If I could give the Squirrelings one thing during the next homeschooling year--which will probably be Ponytails' last before high school--it would be to increase their love of learning, that sense Charlotte Mason described as "everything seems to fit into something else"--and to extend it to some of the areas that stay at the edge or just outside of their personal circle of relationships. History and geography, even with good books, are often too far away from their own world to seem real. Literature sometimes seems to have just too many pages; math is unending (I'd like to try some math journalling with them), and French verbs are just made up to pester people. Isn't the boredom of doing something because somebody's making you do it what we're trying to avoid? So do we then make our curriculum easier, drop books or subjects, expect less, if this way doesn't always cause a sort of earthquake of learning? What do you do when, after all your well-thought-out planning, your kids find more to discuss from an Arthur episode than from a history chapter?

The lesson I've had to learn myself is to be patient with both the teacher and the students; and not to take the teacher's striving for "nice lessons" too seriously. (Charlotte Mason said much the same thing--that we cannot depend too much on our own wisdom in presenting lessons.) I've come to the conclusion that some students, in some subjects, will be like lettuce, springing up quickly and obviously; others are more like carrots under the ground, that must not be yanked up before they're ready. I've also had to remember that squirrels have a habit of taking acorns but then burying them to be used much later.

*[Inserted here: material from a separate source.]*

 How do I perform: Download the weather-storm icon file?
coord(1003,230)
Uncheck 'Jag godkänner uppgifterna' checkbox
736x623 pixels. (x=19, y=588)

These are the things I saw the younger Squirrelings doing today: catching a Red Admiral butterfly...and letting it go again after we figured out what it was. Noticing that the centres of forget-me-nots look like embroidery. Finding forget-me-not poems in two Flower Fairies books. Designing a crocheted hair scrunchie. Helping cheerfully with chores and projects. Practicing on a yard-saled recorder. Standing in the driveway singing. Playing an online word game and beating the grownups. Putting together an awesome photography/Powerpoint nature assignment with music. Improvising orange-cream cheese filling for blintzes. Re-reading Magic Elizabeth (this makes several times). And yes...playing on the Stuffed Animal Site after school work was done. We celebrate our childrens' growth in the sometimes unexpected places, and trust for the rest...

Which doesn't mean that there still isn't room for teacher improvement as well. Definitely there are things in which I'd like to boost our CM-ness, without violating the uniqueness and particular gifts of these Squirrelings. But that'll keep for another post.